This conclusion is based on this answer to a related question as well as my own testing. Here is a MWE:

import io
from lxml import etree
import xml.etree.ElementTree as etree2

xml_string = """<root>
        <Employee Name="Mr.ZZ" Age="30">
            <Experience TotalYears="10" StartDate="2000-01-01" EndDate="2010-12-12">
                    <Employment id = "1" EndTime="ABC" StartDate="2000-01-01" EndDate="2002-12-12">
                            <Project Name="ABC_1" Team="4">
                            </Project>
                    </Employment>
                    <Employment id = "2" EndTime="XYZ" StartDate="2003-01-01" EndDate="2010-12-12">
                        <PromotionStatus>Manager</PromotionStatus>
                            <Project Name="XYZ_1" Team="7">
                                <Award>Star Team Member</Award>
                            </Project>
                    </Employment>
            </Experience>
        </Employee>
</root>"""

#### lxml output

for event, element in etree.iterparse(io.BytesIO(xml_string.encode("UTF-8")), recover=True, remove_blank_text=True,
                                      events=("start", "end",)):
    print(str((event, element, element.tag, 
               element.text.strip() if element.text is not None else element.text,
               element.tail.strip() if element.tail is not None else element.tail)) + "\n")
    print(f"{etree.tostring(element)}\n")

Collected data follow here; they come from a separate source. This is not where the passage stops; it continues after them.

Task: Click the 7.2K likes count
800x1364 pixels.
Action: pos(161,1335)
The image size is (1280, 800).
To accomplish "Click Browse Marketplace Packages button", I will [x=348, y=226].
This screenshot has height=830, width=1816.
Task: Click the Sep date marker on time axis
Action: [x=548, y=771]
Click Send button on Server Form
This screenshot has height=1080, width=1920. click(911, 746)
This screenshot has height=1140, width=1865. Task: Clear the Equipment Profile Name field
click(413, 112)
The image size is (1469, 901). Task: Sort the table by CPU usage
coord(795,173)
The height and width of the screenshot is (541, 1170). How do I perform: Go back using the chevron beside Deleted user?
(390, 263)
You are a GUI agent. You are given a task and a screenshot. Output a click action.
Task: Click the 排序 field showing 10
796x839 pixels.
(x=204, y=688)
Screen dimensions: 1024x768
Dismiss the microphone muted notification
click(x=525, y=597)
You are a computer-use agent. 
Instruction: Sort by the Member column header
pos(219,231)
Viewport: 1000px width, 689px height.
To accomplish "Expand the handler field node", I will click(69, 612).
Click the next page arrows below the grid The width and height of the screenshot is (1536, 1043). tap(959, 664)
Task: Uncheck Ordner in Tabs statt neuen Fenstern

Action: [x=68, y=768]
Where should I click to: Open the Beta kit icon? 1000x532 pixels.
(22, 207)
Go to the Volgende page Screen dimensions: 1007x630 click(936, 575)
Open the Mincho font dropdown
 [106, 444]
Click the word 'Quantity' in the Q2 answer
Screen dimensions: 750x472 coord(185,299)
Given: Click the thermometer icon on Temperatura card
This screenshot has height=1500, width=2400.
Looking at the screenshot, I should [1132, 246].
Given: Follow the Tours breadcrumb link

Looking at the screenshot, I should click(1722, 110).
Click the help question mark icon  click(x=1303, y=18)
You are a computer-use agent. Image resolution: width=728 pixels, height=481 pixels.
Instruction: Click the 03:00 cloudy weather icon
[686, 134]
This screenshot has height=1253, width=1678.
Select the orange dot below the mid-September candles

### xml.etree.ElementTree output is the same

for event, element in etree2.iterparse(io.BytesIO(xml_string.encode("UTF-8")),
                                      events=("start", "end",)):
    print(str((event, element, element.tag, 
               element.text.strip() if element.text is not None else element.text,
               element.tail.strip() if element.tail is not None else element.tail)) + "\n")
    print(f"{etree2.tostring(element)}\n")

Already at the very first iteration, the string representation of the root tag represents the entire XML document, which suggests that the entire output of .read has already been parsed, rather than just the first line (which is what I had originally thought the first iteration was supposed to correspond to based on others' discussion of iterparse).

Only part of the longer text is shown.